Are you struggling to master SAS Enterprise Miner? Does it feel as if there are ten duotrigintillion (i.e. a Googol) choices and options that are keeping you from making progress? Why not proceed in the same way Neanderthals consumed a mammoth; piece by piece!
You first have to decide on your analytical objective; what would you like to achieve with this project (e.g. increase student retention at my school). If possible choose a domain that you are familiar with, as that would assist you in assessing and interpreting the generated results. This also provides the opportunity to finally exploit that “pet” data set you have nurtured for so many years.
If you then follow the SAS Data Mining methodology, SEMMA (Sample, Explore, Modify, Model, Access), you already have a skeleton framework that you can exploit to solve your analytical objective. Choose one node from each of the five steps in the SAS data mining methodology, connect the nodes in the order given in the methodology to your input data set, and you have a functioning work flow or plan.
The five nodes that you might choose from the SEMMA categories could be:
• Sample: Data Partition (to split my data set into a training and a validation data set)
• Explore: Graph Explore (to produce histograms of variable distributions)
• Modify: Impute (to fill in missing values)
• Model: Regression (to model the relationship between inputs and the target)
• Access: Model Comparison (to summarize different measures)
Most nodes in SAS Enterprise Miner should run with their default settings which you could then modify if the results are different from what you expect or do not meet your expectations (therefore the suggestion to start with a problem from a familiar domain). If a node is not needed to solve a particular problem (e.g. you want to use the whole data set), there is usually a combination of settings that would let the data pass to the following node in the flow without modification.

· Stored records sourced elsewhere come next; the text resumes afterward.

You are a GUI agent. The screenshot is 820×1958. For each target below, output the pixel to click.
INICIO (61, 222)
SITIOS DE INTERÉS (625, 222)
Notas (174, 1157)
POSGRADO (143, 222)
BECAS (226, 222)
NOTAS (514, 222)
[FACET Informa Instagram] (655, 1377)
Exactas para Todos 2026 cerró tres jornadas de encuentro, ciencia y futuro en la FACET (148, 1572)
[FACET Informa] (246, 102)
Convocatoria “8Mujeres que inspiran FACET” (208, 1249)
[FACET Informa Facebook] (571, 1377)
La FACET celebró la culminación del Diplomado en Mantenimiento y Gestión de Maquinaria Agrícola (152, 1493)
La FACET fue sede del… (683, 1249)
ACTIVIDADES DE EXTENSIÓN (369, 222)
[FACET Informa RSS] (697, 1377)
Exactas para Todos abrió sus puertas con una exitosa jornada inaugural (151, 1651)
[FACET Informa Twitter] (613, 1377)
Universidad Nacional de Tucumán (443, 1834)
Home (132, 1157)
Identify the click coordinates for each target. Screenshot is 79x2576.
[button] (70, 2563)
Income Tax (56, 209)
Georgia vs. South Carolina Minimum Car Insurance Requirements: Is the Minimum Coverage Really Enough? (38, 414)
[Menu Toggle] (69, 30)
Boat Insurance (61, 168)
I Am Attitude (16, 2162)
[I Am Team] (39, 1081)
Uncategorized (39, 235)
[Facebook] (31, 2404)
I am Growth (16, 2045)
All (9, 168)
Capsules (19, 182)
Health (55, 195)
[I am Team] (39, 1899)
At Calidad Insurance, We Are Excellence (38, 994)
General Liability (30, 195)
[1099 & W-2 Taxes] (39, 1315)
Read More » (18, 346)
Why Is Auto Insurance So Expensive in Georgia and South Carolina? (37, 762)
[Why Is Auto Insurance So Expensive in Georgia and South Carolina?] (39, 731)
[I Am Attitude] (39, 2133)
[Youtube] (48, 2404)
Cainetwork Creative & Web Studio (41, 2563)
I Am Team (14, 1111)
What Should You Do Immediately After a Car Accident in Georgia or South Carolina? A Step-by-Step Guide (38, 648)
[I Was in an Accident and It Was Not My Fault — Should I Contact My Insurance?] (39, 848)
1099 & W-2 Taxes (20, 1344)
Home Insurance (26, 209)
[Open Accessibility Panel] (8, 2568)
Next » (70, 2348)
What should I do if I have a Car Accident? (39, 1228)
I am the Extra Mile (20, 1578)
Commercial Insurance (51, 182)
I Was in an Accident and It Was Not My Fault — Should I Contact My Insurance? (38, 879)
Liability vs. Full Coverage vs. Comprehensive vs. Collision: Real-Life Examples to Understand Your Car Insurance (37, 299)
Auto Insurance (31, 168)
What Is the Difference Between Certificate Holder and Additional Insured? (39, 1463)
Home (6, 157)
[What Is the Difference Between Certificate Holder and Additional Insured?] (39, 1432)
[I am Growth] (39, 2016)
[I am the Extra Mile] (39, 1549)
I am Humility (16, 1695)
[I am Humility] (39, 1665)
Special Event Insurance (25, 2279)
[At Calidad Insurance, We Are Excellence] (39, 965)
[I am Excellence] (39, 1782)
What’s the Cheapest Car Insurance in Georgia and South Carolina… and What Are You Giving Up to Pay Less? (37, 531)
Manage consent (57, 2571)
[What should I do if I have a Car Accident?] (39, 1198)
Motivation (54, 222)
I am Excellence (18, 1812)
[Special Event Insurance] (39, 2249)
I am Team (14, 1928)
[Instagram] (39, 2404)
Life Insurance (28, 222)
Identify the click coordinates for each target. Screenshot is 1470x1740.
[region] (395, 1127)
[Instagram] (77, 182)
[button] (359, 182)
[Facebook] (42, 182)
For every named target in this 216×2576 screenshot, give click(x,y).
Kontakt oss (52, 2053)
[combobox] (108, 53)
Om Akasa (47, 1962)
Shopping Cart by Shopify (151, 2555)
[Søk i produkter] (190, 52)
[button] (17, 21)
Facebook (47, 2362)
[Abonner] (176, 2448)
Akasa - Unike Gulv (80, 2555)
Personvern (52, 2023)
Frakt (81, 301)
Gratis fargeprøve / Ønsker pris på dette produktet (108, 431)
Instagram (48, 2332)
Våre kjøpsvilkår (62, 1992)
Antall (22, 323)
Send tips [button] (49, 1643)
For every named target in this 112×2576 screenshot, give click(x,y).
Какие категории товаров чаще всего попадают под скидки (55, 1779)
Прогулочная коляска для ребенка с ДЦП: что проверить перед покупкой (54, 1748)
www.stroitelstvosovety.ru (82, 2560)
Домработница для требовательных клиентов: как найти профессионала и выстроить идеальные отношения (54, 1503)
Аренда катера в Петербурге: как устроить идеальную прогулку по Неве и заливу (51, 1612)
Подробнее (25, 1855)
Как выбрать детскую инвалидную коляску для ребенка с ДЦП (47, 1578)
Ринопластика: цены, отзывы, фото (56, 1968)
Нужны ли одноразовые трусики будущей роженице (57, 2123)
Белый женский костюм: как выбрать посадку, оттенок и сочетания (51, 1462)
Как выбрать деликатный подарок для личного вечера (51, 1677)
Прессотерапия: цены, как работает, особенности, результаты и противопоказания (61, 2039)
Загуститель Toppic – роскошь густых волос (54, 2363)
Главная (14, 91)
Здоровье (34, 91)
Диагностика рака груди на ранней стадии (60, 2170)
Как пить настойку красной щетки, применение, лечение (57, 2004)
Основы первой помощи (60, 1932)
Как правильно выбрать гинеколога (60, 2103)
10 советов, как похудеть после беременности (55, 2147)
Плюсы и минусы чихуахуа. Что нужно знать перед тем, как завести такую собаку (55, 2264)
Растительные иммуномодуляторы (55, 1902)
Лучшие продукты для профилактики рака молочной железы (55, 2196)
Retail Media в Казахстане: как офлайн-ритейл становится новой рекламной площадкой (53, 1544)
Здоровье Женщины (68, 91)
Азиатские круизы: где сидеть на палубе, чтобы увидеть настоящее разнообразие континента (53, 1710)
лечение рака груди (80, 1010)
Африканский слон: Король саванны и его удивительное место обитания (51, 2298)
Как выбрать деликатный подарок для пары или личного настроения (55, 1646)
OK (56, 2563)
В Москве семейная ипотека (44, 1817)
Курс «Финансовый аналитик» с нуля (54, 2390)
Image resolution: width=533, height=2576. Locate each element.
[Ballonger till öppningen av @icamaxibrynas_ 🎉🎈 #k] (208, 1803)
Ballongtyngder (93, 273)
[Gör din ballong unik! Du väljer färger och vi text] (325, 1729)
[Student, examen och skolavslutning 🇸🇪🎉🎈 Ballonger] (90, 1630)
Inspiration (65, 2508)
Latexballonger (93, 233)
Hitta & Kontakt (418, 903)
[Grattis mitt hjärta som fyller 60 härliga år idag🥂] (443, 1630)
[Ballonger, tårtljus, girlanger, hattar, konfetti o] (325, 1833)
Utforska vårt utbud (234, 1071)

The Node Reference section in the SAS Enterprise Miner Help provides a wealth of resources on Data Mining in general and also on each node in particular. The default settings are described and explained and all the alternatives enumerated. Run the work flow, inspect the results and volià, the mammoth is gone (OK, only the teeth remain, but who would want to eat those anyway)!
The methodology proposed here is similar to that of SAS RPM (Rapid Predictive Modeler) that was developed to assist business users in generating sound models quickly. Once your confidence with using SAS Enterprise Miner increases, you can explore more nodes and delve deeper into the options and the algorithms behind the nodes.
One of my esteemed professors once told me that Mathematics is not a spectator sport; the same holds true for Data Mining. You can only get so far reading text books. So go on, get your hands dirty and the world as you know it will never be the same again!